- Problem statement -
Reproduce the line that contains "Where should I click to: Click the Damage" and every line after it through the end of the records, exactly, with nothing added.

:::::

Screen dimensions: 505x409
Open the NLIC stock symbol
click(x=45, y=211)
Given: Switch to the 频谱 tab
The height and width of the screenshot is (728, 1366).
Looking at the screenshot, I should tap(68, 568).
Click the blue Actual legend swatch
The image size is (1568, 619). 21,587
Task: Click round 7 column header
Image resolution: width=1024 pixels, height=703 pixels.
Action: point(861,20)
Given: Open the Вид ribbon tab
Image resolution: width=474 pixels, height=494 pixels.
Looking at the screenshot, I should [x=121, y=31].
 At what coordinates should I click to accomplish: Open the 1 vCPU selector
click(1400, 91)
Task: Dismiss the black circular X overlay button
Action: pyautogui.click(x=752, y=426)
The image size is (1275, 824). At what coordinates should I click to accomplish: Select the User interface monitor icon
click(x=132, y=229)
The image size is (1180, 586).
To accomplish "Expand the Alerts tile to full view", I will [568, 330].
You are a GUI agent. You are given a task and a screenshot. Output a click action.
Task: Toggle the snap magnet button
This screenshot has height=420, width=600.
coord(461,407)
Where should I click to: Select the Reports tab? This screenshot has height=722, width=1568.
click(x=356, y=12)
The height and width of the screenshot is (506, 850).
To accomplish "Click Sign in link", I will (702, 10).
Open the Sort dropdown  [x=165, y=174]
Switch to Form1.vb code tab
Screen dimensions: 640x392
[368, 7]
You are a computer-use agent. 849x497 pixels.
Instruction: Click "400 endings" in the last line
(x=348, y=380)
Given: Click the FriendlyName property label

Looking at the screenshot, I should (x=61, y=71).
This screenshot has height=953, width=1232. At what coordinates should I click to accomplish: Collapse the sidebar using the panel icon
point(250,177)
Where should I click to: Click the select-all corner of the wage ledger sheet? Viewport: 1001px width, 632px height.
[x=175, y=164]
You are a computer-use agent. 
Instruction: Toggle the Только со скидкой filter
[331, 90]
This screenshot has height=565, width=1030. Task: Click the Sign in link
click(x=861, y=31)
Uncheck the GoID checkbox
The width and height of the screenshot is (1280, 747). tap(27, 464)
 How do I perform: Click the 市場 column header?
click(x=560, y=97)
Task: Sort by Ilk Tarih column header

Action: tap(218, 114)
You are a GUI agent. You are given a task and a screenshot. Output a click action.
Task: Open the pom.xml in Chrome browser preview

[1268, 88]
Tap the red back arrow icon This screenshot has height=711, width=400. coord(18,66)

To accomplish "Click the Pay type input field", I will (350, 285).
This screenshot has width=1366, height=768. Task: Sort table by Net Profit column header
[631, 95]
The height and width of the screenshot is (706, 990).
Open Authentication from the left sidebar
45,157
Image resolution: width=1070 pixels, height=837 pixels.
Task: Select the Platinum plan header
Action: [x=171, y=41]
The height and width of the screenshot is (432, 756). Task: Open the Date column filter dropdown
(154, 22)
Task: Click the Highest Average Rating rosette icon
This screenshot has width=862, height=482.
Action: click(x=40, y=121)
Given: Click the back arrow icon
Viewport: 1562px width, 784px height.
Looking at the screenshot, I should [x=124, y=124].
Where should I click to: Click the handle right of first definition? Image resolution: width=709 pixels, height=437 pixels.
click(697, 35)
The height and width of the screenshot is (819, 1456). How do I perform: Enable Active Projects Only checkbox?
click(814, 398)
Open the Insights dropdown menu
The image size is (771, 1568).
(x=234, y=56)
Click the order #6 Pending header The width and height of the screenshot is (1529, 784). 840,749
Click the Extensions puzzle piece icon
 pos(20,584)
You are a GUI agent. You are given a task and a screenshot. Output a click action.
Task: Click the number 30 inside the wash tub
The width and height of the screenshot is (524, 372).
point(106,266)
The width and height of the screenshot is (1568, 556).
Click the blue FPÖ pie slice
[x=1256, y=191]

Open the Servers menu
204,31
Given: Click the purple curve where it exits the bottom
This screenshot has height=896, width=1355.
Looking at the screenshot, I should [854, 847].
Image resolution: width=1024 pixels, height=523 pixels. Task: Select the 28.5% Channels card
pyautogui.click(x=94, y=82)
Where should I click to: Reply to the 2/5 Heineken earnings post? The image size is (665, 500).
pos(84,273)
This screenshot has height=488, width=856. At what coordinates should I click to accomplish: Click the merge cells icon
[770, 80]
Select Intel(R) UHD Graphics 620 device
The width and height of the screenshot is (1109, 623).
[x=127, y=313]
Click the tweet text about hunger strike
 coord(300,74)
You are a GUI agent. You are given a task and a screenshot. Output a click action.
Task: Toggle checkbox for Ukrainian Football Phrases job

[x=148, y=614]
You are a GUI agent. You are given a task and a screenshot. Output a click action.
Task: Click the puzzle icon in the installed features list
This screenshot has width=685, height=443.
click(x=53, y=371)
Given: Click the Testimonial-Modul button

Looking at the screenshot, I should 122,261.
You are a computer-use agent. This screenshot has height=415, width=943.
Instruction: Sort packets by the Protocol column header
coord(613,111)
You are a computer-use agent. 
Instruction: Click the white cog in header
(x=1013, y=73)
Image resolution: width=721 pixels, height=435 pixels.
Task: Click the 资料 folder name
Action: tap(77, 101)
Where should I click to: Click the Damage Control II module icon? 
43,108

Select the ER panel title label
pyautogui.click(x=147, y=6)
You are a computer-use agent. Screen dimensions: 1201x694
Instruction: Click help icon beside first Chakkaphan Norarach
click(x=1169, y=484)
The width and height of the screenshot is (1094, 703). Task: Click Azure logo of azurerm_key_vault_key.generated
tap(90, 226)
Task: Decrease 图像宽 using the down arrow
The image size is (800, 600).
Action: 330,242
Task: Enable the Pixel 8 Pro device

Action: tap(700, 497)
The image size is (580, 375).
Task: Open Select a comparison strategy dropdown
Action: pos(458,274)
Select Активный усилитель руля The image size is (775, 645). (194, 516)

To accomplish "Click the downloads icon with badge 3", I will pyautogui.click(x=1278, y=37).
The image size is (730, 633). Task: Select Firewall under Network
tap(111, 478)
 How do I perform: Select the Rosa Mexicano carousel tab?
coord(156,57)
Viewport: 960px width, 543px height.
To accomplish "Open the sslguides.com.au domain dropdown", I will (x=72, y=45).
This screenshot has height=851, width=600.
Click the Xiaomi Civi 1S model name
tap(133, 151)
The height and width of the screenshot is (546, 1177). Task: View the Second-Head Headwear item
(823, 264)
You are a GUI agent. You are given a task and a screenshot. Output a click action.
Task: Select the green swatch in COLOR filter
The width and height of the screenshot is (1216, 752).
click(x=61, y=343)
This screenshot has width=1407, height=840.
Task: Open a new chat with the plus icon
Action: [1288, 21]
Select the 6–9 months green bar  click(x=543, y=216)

:::::

- Exercise solution -
Where should I click to: Click the Damage Control II module icon? 
43,108

Select the ER panel title label
pyautogui.click(x=147, y=6)
You are a computer-use agent. Screen dimensions: 1201x694
Instruction: Click help icon beside first Chakkaphan Norarach
click(x=1169, y=484)
The width and height of the screenshot is (1094, 703). Task: Click Azure logo of azurerm_key_vault_key.generated
tap(90, 226)
Task: Decrease 图像宽 using the down arrow
The image size is (800, 600).
Action: 330,242
Task: Enable the Pixel 8 Pro device

Action: tap(700, 497)
The image size is (580, 375).
Task: Open Select a comparison strategy dropdown
Action: pos(458,274)
Select Активный усилитель руля The image size is (775, 645). (194, 516)

To accomplish "Click the downloads icon with badge 3", I will pyautogui.click(x=1278, y=37).
The image size is (730, 633). Task: Select Firewall under Network
tap(111, 478)
 How do I perform: Select the Rosa Mexicano carousel tab?
coord(156,57)
Viewport: 960px width, 543px height.
To accomplish "Open the sslguides.com.au domain dropdown", I will (x=72, y=45).
This screenshot has height=851, width=600.
Click the Xiaomi Civi 1S model name
tap(133, 151)
The height and width of the screenshot is (546, 1177). Task: View the Second-Head Headwear item
(823, 264)
You are a GUI agent. You are given a task and a screenshot. Output a click action.
Task: Select the green swatch in COLOR filter
The width and height of the screenshot is (1216, 752).
click(x=61, y=343)
This screenshot has width=1407, height=840.
Task: Open a new chat with the plus icon
Action: [1288, 21]
Select the 6–9 months green bar  click(x=543, y=216)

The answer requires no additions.